The three of us found ourselves single again, with no immediate prospects. In a college town there were only so many options. While cracking open our peanuts and sipping somewhat flat beer, we discussed the intricacies of holding a relationship. Our sentences tripped over one another, each more important, or unimportant, than the next.

“They just don’t know what they want most of the time,” Sarah stated. After being out of a relationship for a while, she was ready to pursue another. However rather than dating for the rush and excitement, Sarah dated for love. It was something that not many people did anymore, as if it went out of style. The ideal, the perfect relationship, seemed almost unobtainable to most, but Sarah kept her head up. She refused to settle, and thus didn’t date often.

“Or they’re too stupid to see that what they want is right in front of them.” I, too, was an optimist, but I feared never finding what I wanted. I had a tendency to fall for my friends, which I learned on multiple occasions was a bad idea. [Ed. note: Okay it's not a bad idea anymore.]

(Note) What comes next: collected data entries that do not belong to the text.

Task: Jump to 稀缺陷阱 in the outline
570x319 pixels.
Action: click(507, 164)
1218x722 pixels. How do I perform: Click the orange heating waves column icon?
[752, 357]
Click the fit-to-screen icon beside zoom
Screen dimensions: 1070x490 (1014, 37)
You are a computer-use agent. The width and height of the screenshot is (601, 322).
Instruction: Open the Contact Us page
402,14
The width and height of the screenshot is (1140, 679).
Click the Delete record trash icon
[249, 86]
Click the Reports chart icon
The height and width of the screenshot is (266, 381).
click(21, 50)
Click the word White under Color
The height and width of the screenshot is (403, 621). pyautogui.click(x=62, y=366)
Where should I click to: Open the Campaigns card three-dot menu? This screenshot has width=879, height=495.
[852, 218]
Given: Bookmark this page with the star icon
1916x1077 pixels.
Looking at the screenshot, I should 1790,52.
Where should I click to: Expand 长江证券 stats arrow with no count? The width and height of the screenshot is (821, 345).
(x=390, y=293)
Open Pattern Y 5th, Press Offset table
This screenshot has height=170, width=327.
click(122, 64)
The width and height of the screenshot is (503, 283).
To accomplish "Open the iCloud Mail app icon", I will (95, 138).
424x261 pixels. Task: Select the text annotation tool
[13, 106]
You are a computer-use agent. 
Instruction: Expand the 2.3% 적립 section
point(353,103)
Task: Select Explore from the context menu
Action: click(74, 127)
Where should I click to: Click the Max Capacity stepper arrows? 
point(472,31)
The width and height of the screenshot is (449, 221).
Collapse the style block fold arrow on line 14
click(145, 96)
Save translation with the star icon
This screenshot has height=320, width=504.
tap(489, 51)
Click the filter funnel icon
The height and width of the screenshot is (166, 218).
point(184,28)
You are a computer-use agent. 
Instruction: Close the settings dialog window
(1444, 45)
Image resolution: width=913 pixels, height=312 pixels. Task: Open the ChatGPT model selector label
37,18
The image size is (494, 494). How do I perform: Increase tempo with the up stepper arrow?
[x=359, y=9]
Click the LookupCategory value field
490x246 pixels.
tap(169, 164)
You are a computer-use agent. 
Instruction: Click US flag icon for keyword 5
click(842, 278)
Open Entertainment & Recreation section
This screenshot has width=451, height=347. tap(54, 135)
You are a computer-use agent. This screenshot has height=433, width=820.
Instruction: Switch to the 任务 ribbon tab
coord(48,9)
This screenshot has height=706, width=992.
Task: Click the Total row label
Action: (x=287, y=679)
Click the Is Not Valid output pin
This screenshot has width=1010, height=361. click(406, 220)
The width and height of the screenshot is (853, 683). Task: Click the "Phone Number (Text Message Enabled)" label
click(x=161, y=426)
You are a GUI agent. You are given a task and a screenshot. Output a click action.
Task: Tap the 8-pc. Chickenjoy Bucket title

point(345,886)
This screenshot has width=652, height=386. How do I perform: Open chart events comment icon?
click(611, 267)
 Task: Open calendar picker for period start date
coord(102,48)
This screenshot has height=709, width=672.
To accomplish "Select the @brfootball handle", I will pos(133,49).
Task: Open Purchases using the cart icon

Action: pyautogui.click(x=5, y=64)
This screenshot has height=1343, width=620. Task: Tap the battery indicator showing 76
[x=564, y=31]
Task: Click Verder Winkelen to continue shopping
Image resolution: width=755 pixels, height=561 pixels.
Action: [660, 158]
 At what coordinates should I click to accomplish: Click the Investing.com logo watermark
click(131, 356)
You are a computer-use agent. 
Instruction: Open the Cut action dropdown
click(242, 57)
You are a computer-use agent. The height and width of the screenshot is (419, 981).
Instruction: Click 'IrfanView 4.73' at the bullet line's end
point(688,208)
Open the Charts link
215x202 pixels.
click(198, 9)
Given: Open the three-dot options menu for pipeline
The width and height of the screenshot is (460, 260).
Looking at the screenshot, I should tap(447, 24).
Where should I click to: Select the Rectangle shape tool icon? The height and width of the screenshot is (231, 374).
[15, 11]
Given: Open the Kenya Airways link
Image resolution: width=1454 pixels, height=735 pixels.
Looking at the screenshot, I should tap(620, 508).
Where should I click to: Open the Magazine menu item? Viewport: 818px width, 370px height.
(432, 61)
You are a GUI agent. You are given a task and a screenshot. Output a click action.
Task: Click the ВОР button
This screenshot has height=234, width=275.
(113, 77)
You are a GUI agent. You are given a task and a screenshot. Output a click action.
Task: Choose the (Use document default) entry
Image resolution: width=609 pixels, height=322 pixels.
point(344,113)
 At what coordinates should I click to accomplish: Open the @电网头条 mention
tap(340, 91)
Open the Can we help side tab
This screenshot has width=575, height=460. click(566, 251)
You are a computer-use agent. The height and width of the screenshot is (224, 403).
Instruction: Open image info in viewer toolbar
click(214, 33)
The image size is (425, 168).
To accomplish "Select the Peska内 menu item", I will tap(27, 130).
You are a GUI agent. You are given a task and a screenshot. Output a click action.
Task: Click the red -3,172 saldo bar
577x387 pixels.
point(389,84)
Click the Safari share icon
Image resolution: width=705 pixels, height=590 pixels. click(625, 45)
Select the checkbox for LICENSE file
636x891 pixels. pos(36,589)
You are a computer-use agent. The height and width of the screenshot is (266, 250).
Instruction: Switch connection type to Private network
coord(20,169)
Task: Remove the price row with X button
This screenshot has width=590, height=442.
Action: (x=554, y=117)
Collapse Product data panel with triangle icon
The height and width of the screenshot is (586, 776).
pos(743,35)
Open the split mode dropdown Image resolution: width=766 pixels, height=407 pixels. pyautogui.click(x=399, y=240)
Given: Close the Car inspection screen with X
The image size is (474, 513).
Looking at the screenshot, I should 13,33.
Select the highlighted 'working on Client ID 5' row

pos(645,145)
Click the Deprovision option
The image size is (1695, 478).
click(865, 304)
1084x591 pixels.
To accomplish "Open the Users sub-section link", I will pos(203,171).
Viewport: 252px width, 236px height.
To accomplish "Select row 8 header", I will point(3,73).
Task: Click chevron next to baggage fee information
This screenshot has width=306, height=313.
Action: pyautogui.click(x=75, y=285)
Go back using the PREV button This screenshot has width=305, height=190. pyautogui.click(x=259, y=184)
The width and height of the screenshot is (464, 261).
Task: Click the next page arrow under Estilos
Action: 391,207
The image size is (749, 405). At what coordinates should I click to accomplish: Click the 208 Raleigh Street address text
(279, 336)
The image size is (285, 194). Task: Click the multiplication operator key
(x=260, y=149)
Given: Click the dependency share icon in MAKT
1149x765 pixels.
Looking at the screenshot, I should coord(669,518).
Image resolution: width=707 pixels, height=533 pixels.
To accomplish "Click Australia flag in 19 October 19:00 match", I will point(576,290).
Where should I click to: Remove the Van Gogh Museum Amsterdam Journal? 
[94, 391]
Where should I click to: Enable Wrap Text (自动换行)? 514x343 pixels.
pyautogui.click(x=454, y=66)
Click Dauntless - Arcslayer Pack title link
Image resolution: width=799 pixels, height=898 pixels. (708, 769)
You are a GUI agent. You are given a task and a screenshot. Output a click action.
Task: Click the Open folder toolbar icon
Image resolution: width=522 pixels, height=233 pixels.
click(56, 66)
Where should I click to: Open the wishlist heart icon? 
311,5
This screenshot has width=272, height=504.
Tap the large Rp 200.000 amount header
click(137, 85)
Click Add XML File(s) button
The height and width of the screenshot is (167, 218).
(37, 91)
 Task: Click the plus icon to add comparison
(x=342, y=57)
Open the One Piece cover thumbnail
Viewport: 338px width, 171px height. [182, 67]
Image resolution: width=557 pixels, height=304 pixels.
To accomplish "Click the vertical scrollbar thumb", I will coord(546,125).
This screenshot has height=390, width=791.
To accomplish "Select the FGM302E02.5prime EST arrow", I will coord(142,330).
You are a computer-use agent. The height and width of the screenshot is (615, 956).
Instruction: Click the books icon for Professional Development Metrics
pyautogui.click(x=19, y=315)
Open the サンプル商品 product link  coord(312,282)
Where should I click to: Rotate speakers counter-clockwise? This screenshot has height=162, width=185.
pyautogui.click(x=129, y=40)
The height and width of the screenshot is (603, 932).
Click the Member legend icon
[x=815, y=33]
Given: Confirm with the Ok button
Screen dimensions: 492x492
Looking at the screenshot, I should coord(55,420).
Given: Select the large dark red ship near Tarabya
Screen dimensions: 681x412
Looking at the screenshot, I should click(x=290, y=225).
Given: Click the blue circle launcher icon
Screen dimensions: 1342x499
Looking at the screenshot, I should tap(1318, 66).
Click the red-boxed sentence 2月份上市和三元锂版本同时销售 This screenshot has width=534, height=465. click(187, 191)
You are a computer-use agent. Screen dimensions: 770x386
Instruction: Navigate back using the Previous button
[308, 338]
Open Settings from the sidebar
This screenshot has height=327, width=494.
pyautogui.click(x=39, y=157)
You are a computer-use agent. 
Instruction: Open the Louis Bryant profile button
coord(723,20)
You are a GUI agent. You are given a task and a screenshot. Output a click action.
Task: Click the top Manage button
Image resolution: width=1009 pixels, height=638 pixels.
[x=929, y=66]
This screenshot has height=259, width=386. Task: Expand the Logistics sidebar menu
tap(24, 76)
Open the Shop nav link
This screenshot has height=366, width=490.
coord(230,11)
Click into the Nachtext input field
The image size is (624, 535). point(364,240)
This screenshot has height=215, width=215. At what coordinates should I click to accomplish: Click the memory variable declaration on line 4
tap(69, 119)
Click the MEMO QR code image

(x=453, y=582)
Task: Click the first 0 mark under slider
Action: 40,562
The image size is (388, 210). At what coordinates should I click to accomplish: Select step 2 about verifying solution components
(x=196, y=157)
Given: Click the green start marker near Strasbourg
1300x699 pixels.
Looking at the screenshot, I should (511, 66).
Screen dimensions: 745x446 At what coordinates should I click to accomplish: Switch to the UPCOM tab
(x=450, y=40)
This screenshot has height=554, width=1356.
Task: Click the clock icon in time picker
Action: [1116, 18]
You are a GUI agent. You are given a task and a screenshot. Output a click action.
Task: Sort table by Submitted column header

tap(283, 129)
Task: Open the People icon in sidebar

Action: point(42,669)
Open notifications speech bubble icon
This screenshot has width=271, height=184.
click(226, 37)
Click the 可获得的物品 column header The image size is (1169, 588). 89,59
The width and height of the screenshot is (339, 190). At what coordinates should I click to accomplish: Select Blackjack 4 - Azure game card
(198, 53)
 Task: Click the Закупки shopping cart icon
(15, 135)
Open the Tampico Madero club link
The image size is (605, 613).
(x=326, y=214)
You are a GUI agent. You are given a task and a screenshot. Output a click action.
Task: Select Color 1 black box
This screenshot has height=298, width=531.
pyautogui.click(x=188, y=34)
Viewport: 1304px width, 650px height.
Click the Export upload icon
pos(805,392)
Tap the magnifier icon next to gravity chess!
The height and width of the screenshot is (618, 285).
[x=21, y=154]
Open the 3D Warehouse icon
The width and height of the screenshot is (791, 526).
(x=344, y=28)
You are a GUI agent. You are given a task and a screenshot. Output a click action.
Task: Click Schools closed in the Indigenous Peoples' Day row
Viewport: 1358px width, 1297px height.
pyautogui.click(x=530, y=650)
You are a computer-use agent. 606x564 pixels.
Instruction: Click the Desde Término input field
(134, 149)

“Just screw them. Who needs them?” Shannon had a way with words. Always with a sarcastic and careless exterior, I knew deep down she, like both of us, wanted the ideal ending. She had recently gotten out of a long distance three year relationship that ended when she found out that he was cheating on her. It made her more cynical and more opposed to relationships in general.

“Yeah!” I yelled out, giving her a high five while laughing.

“Why can’t the perfect guy just walk into class one day? Or even this bar. Right now. I mean, he doesn’t have to be gorgeous, but that naturally helps,” Sarah pondered.

“Because that’s too easy,” I proclaimed, unshelling another peanut.

“There's no perfect guy.” Shannon added. She was right, too, I thought, as I nodded in agreement. There isn’t one guy that personifies our idea of perfection. It’s not that simple. Perfection is just a state of mind. And perfect relationships are just as alien.

“I bet you thought Paul was perfect at the time.” Sarah liked to persuade Shannon into talking about Paul. It reminded Shannon that she did, in fact, like dating and shouldn’t swear off guys completely. Shannon, however, likened Paul to that of high school prom—it was an awful affair that you’d never go back to, but it left some interesting stories to share.

“Paul was a bastard. He was far from perfect. We fought all the time. I still don't know why we dated for so long.” I sipped my beer and looked at Shannon. She always looked a little down when talking about the affair and I hated seeing that. The song changed to the nineties hit, “Virtual Insanity” and everyone continued playing pool, throwing darts, and talking. Someone across the bar tried moon walking while drunk as his friends cheered him on.

Sarah nudged Shannon and said with a smile, “Sometimes the happiest relationships are the angriest.”

Laughing, I looked at Sarah, “If you of all people think that, we’re doomed.”

We continued talking and continued laughing all through the night, never coming up with a solution. We might have been doomed, but at least we had one another to be doomed with.

7 comments:

Colure said...

Psh, you're entirely too hard on yourself, you know that right? ;p That was really enjoyable to read, I loved all the dialogue :D

cavy said...

VIRTUAL INSANITY...oh man, that brings back memories!

great story :)

Tom said...

I love the soundtrack that goes along with this post!

But it's good! Though reading someone say that "sometimes the happiest relationships are the angriest” makes me a little scared too.

rs27 said...

Futures made of Virtual Insanity.

HOW DID HE KNOW?!?!

By the way I'm perfect. At least I tell myself that every morning.

Katelin said...

aw this was cute. i liked it :)

Gypsy said...

I got here from... wait. I'm not sure. Oh! #queryfail on Twitter. And what do I see smack dab in the middle of your page? Poor Paul's. How many Poor Paul's can there be in college towns? Do you KNOW how much time I spent there in, say, 19996/97/98? Oh, the memories. Thanks for taking me back.

Larissa said...

Good friends like that make life a lot more bearable.